# Week 3: Data Cleaning and Transformation


## Objectives:
In this week, you will:
1. Learn how to identify and clean dirty data.
2. Practice transforming data to prepare it for analysis.
3. Understand how to handle missing data, duplicates, and outliers.




## 1. Data Cleaning Basics
Data cleaning is an essential step in the data preparation process. Cleaning involves fixing or removing incorrect, corrupted, or incomplete data from your datasets. Let's explore the techniques that help in cleaning data efficiently.

### Common Data Issues:
- **Missing Data**: Missing values in a dataset can skew analysis.
- **Duplicate Data**: Duplicates can create misleading statistics.
- **Outliers**: Extreme values that deviate from other data points.

### Techniques:
- `.isnull()`, `.dropna()`, and `.fillna()`
- `.duplicated()`, `.drop_duplicates()`
- Detecting and handling outliers with IQR or Z-score.

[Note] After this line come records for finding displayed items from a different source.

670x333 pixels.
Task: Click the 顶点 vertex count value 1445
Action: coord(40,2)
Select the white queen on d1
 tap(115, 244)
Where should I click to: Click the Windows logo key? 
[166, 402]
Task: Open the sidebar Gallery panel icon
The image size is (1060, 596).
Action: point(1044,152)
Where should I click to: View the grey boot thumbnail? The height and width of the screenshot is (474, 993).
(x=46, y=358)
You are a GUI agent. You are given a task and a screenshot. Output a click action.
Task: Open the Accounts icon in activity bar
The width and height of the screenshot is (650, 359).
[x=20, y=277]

Let's start by loading a dataset and identifying these common issues.


In [1]:

# Importing pandas and loading a sample dataset
import pandas as pd

# Sample dataset with some missing, duplicate, and outlier values
data = {
    'Visitor ID': [1, 2, 2, 3, 4],
    'Visit Date': ['2024-01-01', '2024-01-02', None, '2024-01-03', '2024-01-04'],
    'Location': ['Park A', 'Museum B', 'Museum B', 'Park A', 'Beach C'],
    'Visitors': [200, 150, 150, 300, 5000],  # Notice the outlier in Visitors
    'Revenue': [1000, 750, 750, 1500, None]  # Missing value in Revenue
}

df = pd.DataFrame(data)

# Display the dataset
df


Unnamed: 0,Visitor ID,Visit Date,Location,Visitors,Revenue
0,1,2024-01-01,Park A,200,1000.0
1,2,2024-01-02,Museum B,150,750.0
2,2,,Museum B,150,750.0
3,3,2024-01-03,Park A,300,1500.0
4,4,2024-01-04,Beach C,5000,



## 2. Handling Missing Data
Missing data is a common issue in datasets. It is important to decide whether to remove rows with missing values or to fill them with estimates. 

### Methods:
- **Drop missing values**: Use `.dropna()`
- **Fill missing values**: Use `.fillna()` with mean, median, or other statistics.

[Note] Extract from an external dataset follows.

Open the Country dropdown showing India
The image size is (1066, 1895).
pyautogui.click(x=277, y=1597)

Let's handle the missing values in our dataset.


In [2]:

# Drop rows with missing values
df_cleaned = df.dropna()

# Alternatively, fill missing values with the mean
df_filled = df.fillna(df.mean())

# Show the cleaned dataset
df_filled


TypeError: can only concatenate str (not "int") to str


## 3. Handling Duplicate Data
Duplicate records can skew your results by giving extra weight to certain data points. Let's identify and remove duplicates from the dataset.

### Methods:
- **Detect duplicates**: Use `.duplicated()`
- **Remove duplicates**: Use `.drop_duplicates()`


In [None]:

# Check for duplicates
df.duplicated()

# Remove duplicates
df_no_duplicates = df.drop_duplicates()

# Show dataset after removing duplicates
df_no_duplicates



## 4. Handling Outliers
Outliers are extreme values that differ significantly from other observations. They can impact the results of your analysis, so it is important to detect and handle them properly.

### Methods:
- **Interquartile Range (IQR)**: Identify outliers based on the range between the 1st and 3rd quartiles.
- **Z-Score**: Standardize data to find values that are far from the mean.

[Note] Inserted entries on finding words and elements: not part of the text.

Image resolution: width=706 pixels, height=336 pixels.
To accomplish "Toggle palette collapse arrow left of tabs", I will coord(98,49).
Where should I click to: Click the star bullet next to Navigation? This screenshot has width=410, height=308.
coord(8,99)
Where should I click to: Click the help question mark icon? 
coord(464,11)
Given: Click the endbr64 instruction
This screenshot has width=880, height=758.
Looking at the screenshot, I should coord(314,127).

Let's detect and handle outliers in our dataset.


In [None]:

# Detect outliers using the Interquartile Range (IQR)
Q1 = df['Visitors'].quantile(0.25)
Q3 = df['Visitors'].quantile(0.75)
IQR = Q3 - Q1

# Define outlier limits
lower_bound = Q1 - 1.5 * IQR
upper_bound = Q3 + 1.5 * IQR

# Filter out outliers
df_no_outliers = df[(df['Visitors'] >= lower_bound) & (df['Visitors'] <= upper_bound)]

# Show dataset after removing outliers
df_no_outliers



## 5. Summary
This week, you learned how to:
1. Identify common data issues such as missing values, duplicates, and outliers.
2. Apply techniques to clean and transform your data for analysis.

### Homework:
- Apply these techniques to a real-world dataset and practice cleaning it.
- Explore more advanced techniques such as outlier detection using Z-score or robust statistics.